▶ _YOUR OBJECTIVE_
The entries that follow should be duplicated in full, without a single alteration.
*** Begin section ***
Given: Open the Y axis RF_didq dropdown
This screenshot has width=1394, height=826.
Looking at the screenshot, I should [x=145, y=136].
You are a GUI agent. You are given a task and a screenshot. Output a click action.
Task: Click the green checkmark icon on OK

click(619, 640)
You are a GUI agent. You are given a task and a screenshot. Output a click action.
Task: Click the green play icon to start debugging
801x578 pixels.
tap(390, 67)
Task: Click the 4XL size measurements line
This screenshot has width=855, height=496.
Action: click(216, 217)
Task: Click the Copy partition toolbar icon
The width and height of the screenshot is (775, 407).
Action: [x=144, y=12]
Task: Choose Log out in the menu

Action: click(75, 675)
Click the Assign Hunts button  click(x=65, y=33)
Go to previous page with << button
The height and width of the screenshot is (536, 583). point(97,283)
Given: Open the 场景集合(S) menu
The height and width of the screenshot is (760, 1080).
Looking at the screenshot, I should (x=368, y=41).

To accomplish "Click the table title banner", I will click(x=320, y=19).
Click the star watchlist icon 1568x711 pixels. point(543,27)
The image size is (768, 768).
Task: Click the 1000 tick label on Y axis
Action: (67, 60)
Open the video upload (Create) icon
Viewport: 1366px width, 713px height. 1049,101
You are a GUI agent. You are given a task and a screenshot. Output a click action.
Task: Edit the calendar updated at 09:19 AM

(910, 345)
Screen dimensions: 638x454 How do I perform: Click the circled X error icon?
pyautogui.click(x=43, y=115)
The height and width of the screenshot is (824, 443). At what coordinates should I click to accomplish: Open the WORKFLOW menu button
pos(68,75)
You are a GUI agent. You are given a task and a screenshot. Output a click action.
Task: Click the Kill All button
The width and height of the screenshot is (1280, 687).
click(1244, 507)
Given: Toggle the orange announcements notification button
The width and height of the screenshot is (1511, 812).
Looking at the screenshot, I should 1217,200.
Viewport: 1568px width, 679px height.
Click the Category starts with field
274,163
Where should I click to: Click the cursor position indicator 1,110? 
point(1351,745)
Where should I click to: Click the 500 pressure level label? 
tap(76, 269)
*** End section ***
▶ _ANSWER BELOW_
Given: Open the Y axis RF_didq dropdown
This screenshot has width=1394, height=826.
Looking at the screenshot, I should [x=145, y=136].
You are a GUI agent. You are given a task and a screenshot. Output a click action.
Task: Click the green checkmark icon on OK

click(619, 640)
You are a GUI agent. You are given a task and a screenshot. Output a click action.
Task: Click the green play icon to start debugging
801x578 pixels.
tap(390, 67)
Task: Click the 4XL size measurements line
This screenshot has width=855, height=496.
Action: click(216, 217)
Task: Click the Copy partition toolbar icon
The width and height of the screenshot is (775, 407).
Action: [x=144, y=12]
Task: Choose Log out in the menu

Action: click(75, 675)
Click the Assign Hunts button  click(x=65, y=33)
Go to previous page with << button
The height and width of the screenshot is (536, 583). point(97,283)
Given: Open the 场景集合(S) menu
The height and width of the screenshot is (760, 1080).
Looking at the screenshot, I should (x=368, y=41).

To accomplish "Click the table title banner", I will click(x=320, y=19).
Click the star watchlist icon 1568x711 pixels. point(543,27)
The image size is (768, 768).
Task: Click the 1000 tick label on Y axis
Action: (67, 60)
Open the video upload (Create) icon
Viewport: 1366px width, 713px height. 1049,101
You are a GUI agent. You are given a task and a screenshot. Output a click action.
Task: Edit the calendar updated at 09:19 AM

(910, 345)
Screen dimensions: 638x454 How do I perform: Click the circled X error icon?
pyautogui.click(x=43, y=115)
The height and width of the screenshot is (824, 443). At what coordinates should I click to accomplish: Open the WORKFLOW menu button
pos(68,75)
You are a GUI agent. You are given a task and a screenshot. Output a click action.
Task: Click the Kill All button
The width and height of the screenshot is (1280, 687).
click(1244, 507)
Given: Toggle the orange announcements notification button
The width and height of the screenshot is (1511, 812).
Looking at the screenshot, I should 1217,200.
Viewport: 1568px width, 679px height.
Click the Category starts with field
274,163
Where should I click to: Click the cursor position indicator 1,110? 
point(1351,745)
Where should I click to: Click the 500 pressure level label? 
tap(76, 269)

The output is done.